Multi-value subqueries

Multi-value subqueries return a set of documents and are always used within the FROM clause. They're used for:

  • Optimizing JOIN expressions.
  • Evaluating expensive expressions once and referencing multiple times.

Optimize JOIN expressions

Multi-value subqueries can optimize JOIN expressions by pushing predicates after each select-many expression rather than after all cross-joins in the WHERE clause.

Consider the following query:

SELECT Count(1) AS Count
FROM c
JOIN t IN c.tags
JOIN n IN c.nutrients
JOIN s IN c.servings
WHERE t.name = 'infant formula' AND (n.nutritionValue > 0 
AND n.nutritionValue < 10) AND s.amount > 1

For this query, the index will match any document that has a tag with the name "infant formula." It's a nutrient item with a value between 0 and 10, and a serving item with an amount greater than 1. The JOIN expression here will perform the cross-product of all items of tags, nutrients, and servings arrays for each matching document before any filter is applied.

The WHERE clause will then apply the filter predicate on each <c, t, n, s> tuple. For instance, if a matching document had 10 items in each of the three arrays, it will expand to 1 x 10 x 10 x 10 (that is, 1,000) tuples. Using subqueries here can help in filtering out joined array items before joining with the next expression.

This query is equivalent to the preceding one but uses subqueries:

SELECT Count(1) AS Count
FROM c
JOIN (SELECT VALUE t FROM t IN c.tags WHERE t.name = 'infant formula')
JOIN (SELECT VALUE n FROM n IN c.nutrients WHERE n.nutritionValue > 0 AND n.nutritionValue < 10)
JOIN (SELECT VALUE s FROM s IN c.servings WHERE s.amount > 1)

Assume that only one item in the tags array matches the filter, and there are five items for both nutrients and servings arrays. The JOIN expressions will then expand to 1 x 1 x 5 x 5 = 25 items, as opposed to 1,000 items in the first query.
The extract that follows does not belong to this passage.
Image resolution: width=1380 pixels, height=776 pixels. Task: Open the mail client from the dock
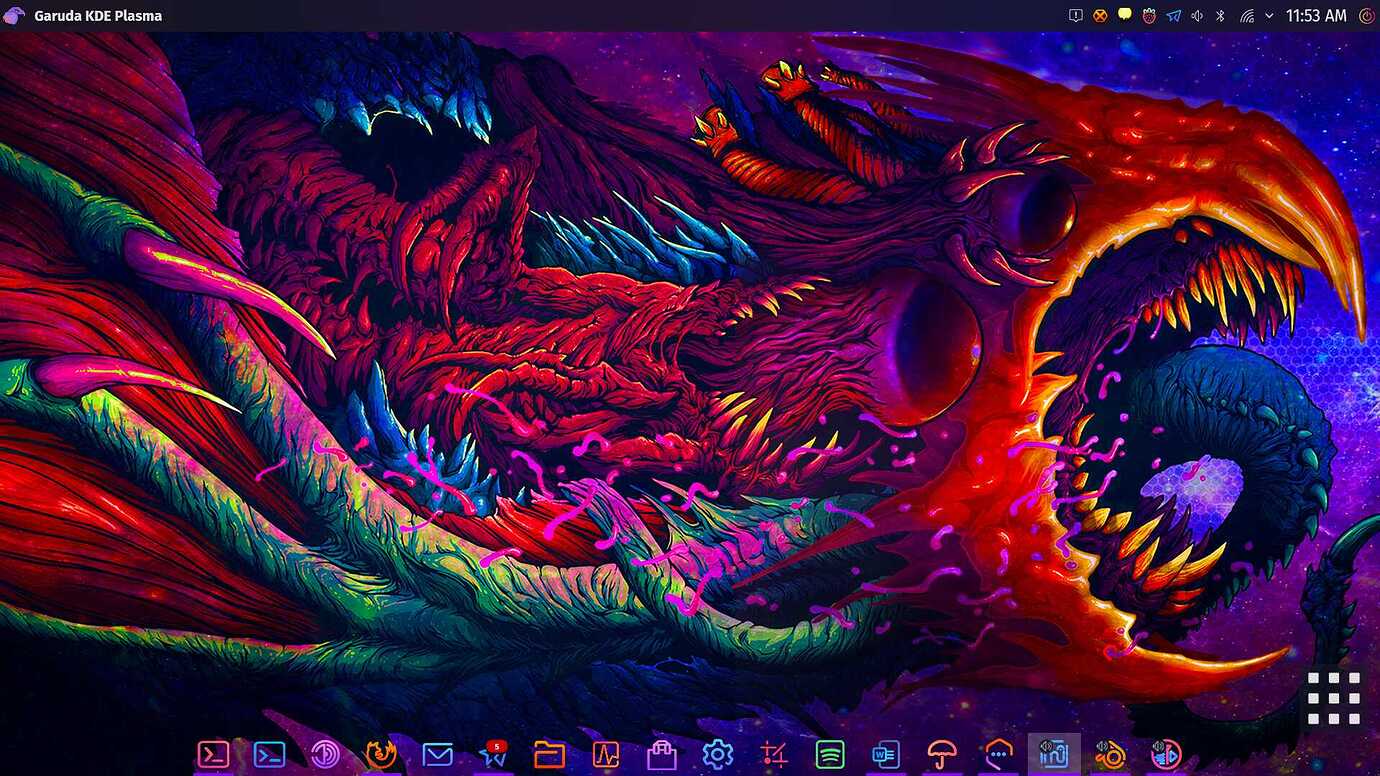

Evaluate once and reference many times

Subqueries can help optimize queries with expensive expressions such as user-defined functions (UDFs), complex strings, or arithmetic expressions. You can use a subquery along with a JOIN expression to evaluate the expression once but reference it many times.

The following query runs the UDF GetMaxNutritionValue twice:

SELECT c.id, udf.GetMaxNutritionValue(c.nutrients) AS MaxNutritionValue
FROM c
WHERE udf.GetMaxNutritionValue(c.nutrients) > 100

Here's an equivalent query that runs the UDF only once:

SELECT TOP 1000 c.id, MaxNutritionValue
FROM c
JOIN (SELECT VALUE udf.GetMaxNutritionValue(c.nutrients)) MaxNutritionValue
WHERE MaxNutritionValue > 100

Note

Keep in mind the cross-product behavior of JOIN expressions. If the UDF expression can evaluate to undefined, you should ensure that the JOIN expression always produces a single row by returning an object from the subquery rather than the value directly.

Here's a similar example that returns an object rather than a value:

SELECT TOP 1000 c.id, m.MaxNutritionValue
FROM c
JOIN (SELECT udf.GetMaxNutritionValue(c.nutrients) AS MaxNutritionValue) m
WHERE m.MaxNutritionValue > 100

The approach is not limited to UDFs. It applies to any potentially expensive expression. For example, you can take the same approach with the mathematical function avg:

SELECT TOP 1000 c.id, AvgNutritionValue
FROM c
JOIN (SELECT VALUE avg(n.nutritionValue) FROM n IN c.nutrients) AvgNutritionValue
WHERE AvgNutritionValue > 80

Mimic join with external reference data

You might often need to reference static data that rarely changes, such as units of measurement or country codes. It’s better not to duplicate such data for each document. Avoiding this duplication will save on storage and improve write performance by keeping the document size smaller. You can use a subquery to mimic inner-join semantics with a collection of reference data.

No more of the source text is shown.